The event started off with opening remarks and a recap on Hamline’s current adjunct negotiations by steward of the Hamline Adjunct Faculty Union SEIU Local 284 and Adjunct Instructor at Hamline University, David Weiss. He touched on three main issues that have been prevalent throughout the bargaining process, economic justice, access to services, and embracing a true partnership with the university.

“In our experience, the administration has been wantonly callous toward the ideals of mutual respect and collaborative partnership that are expressed in the contract itself,” Weiss said.

Following Weiss’ remarks, Labor historian, Co-Executive Director of East Side Freedom Library, and former Macalester professor, Peter Rachleff, provided a broad historical perspective on labor practices and how those in power “put the burden on the backs of workers.”

After learning about neoliberalism from Rachleff, Catherine Guisan, Chair of the American Political Science Association Committee on the Status of Contingent Faculty and a Visiting Associate Professor at the University of Minnesota, took the microphone. She iterated the point that “diversity is in” and that “contingent faculty” need to be recognized as a diversity category.

Guisan recently spoke at a conference at the U of M about diversity in faculty, sponsored by the diversity office.

“We have lots of troubles you have heard about, we belong in this category,” said Guisan. “[The panel] was focused on faculty of color, LGBTQIA+, all of the normal categories, but for the first time, there was a panel of contingent faculty,” Guisan said.

Mary Pogatshnik, Executive Council for AAUP-Minnesota Conference and Instructional Faculty at the University of Minnesota, works on a contingent contract. This means that her position has to be renewed every year.

“[University of Minnesota professors] tried to unify, non-tenured track people, like me, and tenured track people wanted to be in the same unit and bargain together for our interests, our community of interests, which really is our students,” Pogatshnik said. “Because as we all know, teaching conditions are learning conditions, which translate into living conditions.”

The last panelist to talk was Sands, who discussed how today’s university’s “position and discipline students as consumers,” which follows a critique of Hamline that has been prevalent within adjunct discussions that Hamline is operating like a business, not a place of learning.

“They talk about innovation, but [universities] are one of the least innovative spaces,” Sands said.

Some Hamline students were surprised to have not heard anything about the adjunct situation before the EDex event.

“It’s interesting that this is an issue that students aren’t hearing about,” junior Alayna Baggenstoss said. “I think it’s a really important issue that we need to know about because students are the school population. If students know about this, are getting angry, and having opinions about this, those need to be heard.”

The specifics of what the administration wants to include in the new contract, such as losing access to email accounts at the end of the semester, was a concern for sophomore Mary Wiertelak.

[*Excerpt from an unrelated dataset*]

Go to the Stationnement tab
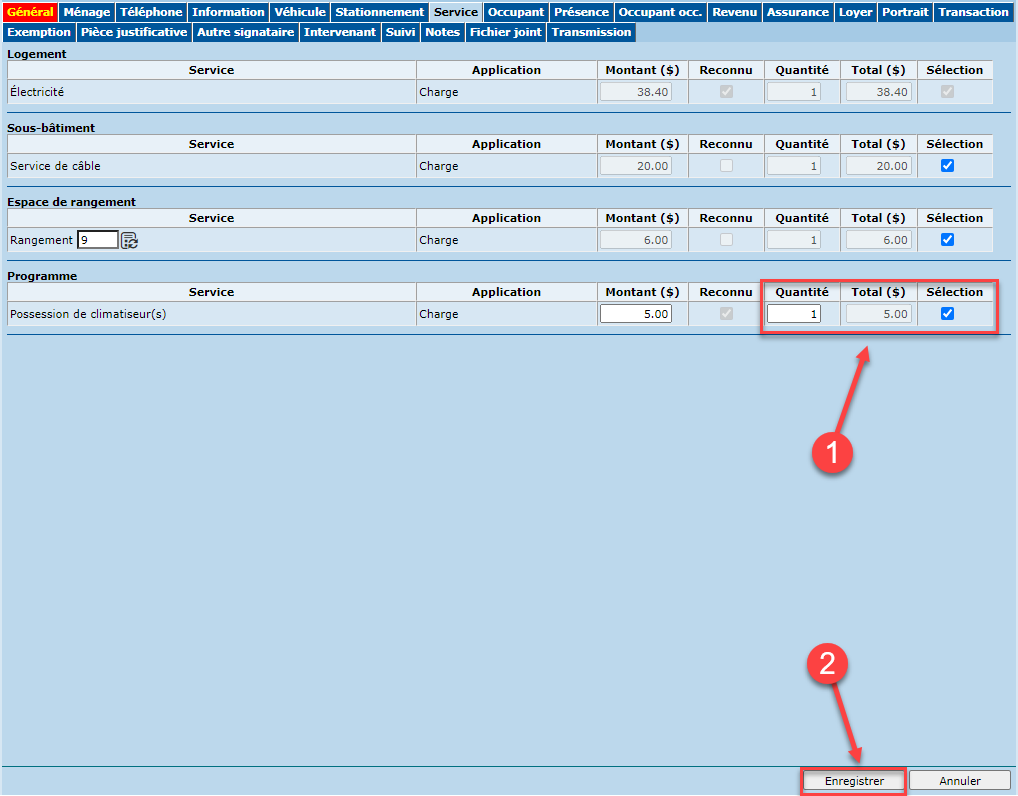Screen dimensions: 1018x796 click(x=380, y=12)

“I don’t know who are adjuncts are, unless they actively talk about it, and a lot of people don’t,” Wiertelak said. “I know one of the professors on the bargaining committee. But now it’s like, okay, I can’t email her over the summer if I have a question about something. That affects how I’m going to operate in the future and my longevity and success in my department if I can’t access them easily.”

Guisan, at the end of the event, urged the point that “it’s very important to not treat people as enemies.” She encourages all faculty to come together and support one another, and for the administration and faculty to also respect each other throughout the process as the common goal should be to benefit the students.

Monday, April 29, another bargaining session will be taking place, where there is potential for the two sides to reach an agreement. Following this on Thursday, May 2 from 11:55 a.m. to 12:35 p.m., the Inter Faculty Organization of the Minnesota State System is holding an informational picket on the sidewalk by the Bishop statue to spread the word.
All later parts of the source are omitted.